SHARON Osbourne is the woman of the moment, or so it seems from the column inches devoted to her, particularly in the tabloids. She has a book to sell, of course, which accounts for her "sensational" admission in one national daily that she has suffered from bulimia for more than 30 years. The newspaper's decision-makers were so impressed by Sharon's revelation that it was splashed on the front page, which tells you all you need to know about that particular publication and its assessment of its readers' IQ.

That is not to say I don't have sympathy for Mrs Osbourne and her ailment, which affected the late Princess Diana and other high profile personalities, rather less free with information about their personal eating disorders than Sharon and The Divine Di.

In my days as racing columnist for Eddie Shah's ill-fated Today newspaper, I became friendly with a jockey of international fame who ate enormous meals, then excused himself from the dining table, slipped unobtrusively into a toilet and brought up the lot. My press colleagues and I had an idea what was going on, as you can't regularly take in enough food to fuel a Russian shot-putter and not put on weight without employing drastic methods of getting rid of said food before the calorie content kicks in. However, the jockey in question was a very agreeable chap, so no-one said or did anything. The thoughts of a "sensational" exposure in a tabloid never crossed our minds.

Mrs Osbourne has chosen to go public, so every time she sits down to eat at one of the numerous grade A celebrity functions to which she is invited, the whole room will watch her down mountains of grub and feverishly bet on how long it takes for her to make her excuses and head for the ladies' loo.

Sharon became a grade A "celeb" by an unusual route. She is the wife of legendary Black Sabbath rocker Ozzy Osbourne, whose career-long addiction to drink and drugs almost ended his life. In one passage of her book, Mrs Osbourne recounts how Ozzy tried to kill her while he was off his head with booze and prohibited substances.

He had accused her of having an affair. It could well be that Ozzy, aggrieved by his wife's eating habits when much of the world was starving, was so angered by Sharon's propensity for shovelling down food, then bringing it back up, that he decided to show his displeasure in as graphic a way as possible.

More recently, Sharon has been brought to the public's attention in two major television shows, one starring her dysfunctional family in their Los Angeles mansion which included Ozzy's expletive-filled rants against, among other targets, dogs which hadn't been toilet trained.

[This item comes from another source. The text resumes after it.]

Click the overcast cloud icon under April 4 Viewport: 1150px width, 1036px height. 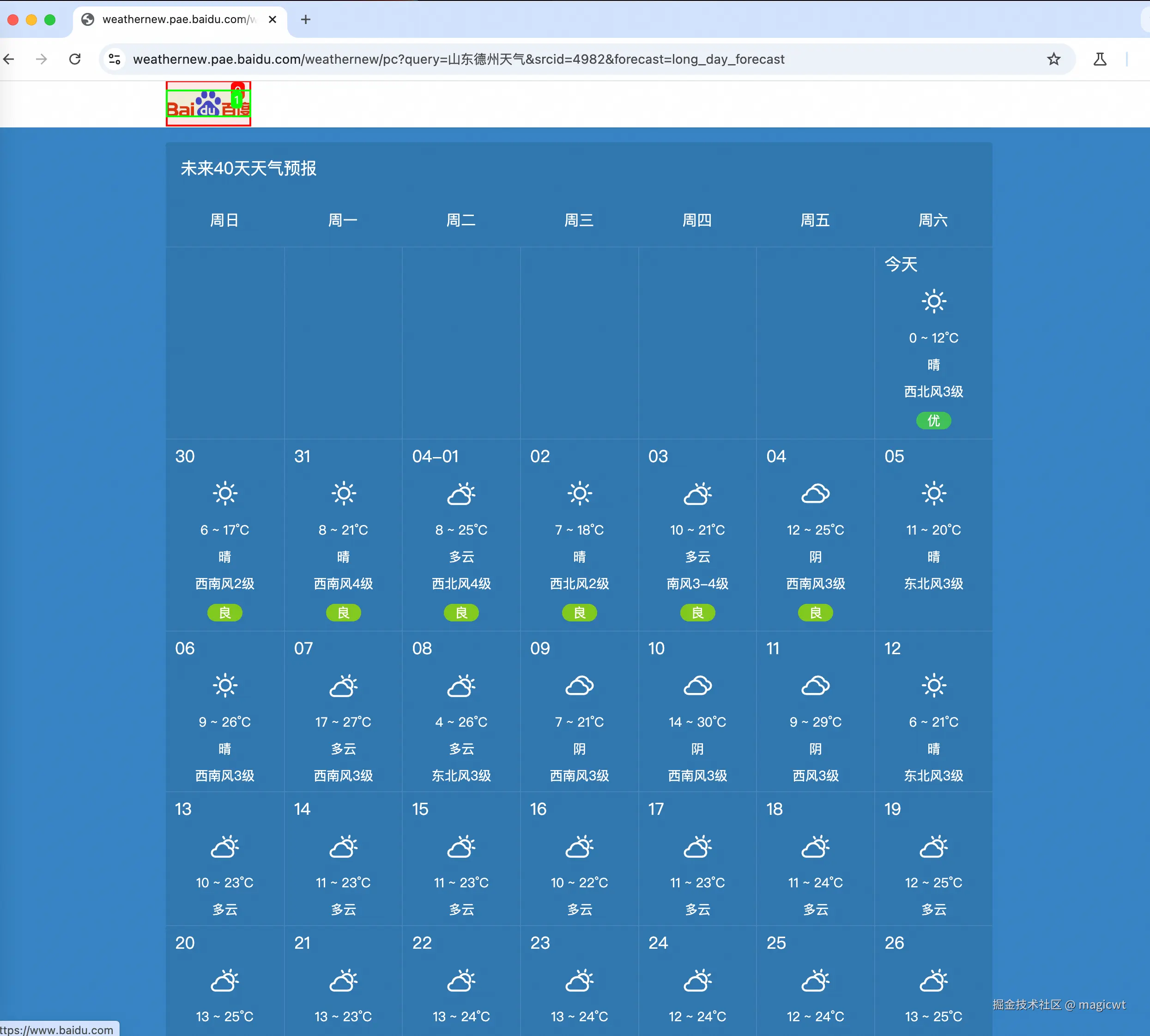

Entertaining? Amusing? I think not.

As Ozzy's career has gone into terminal decline, Sharon's has blossomed. She now sits in judgement on legions of showbiz wannabes in The X-Factor, the series which generates bundles for its makers by shamelessly exploiting the unrealistic dreams of thousands of talentless people, then keeping the cameras running while they crumple in tearful rejection.

I don't suffer from bulimia but that's one show which makes me want to throw up.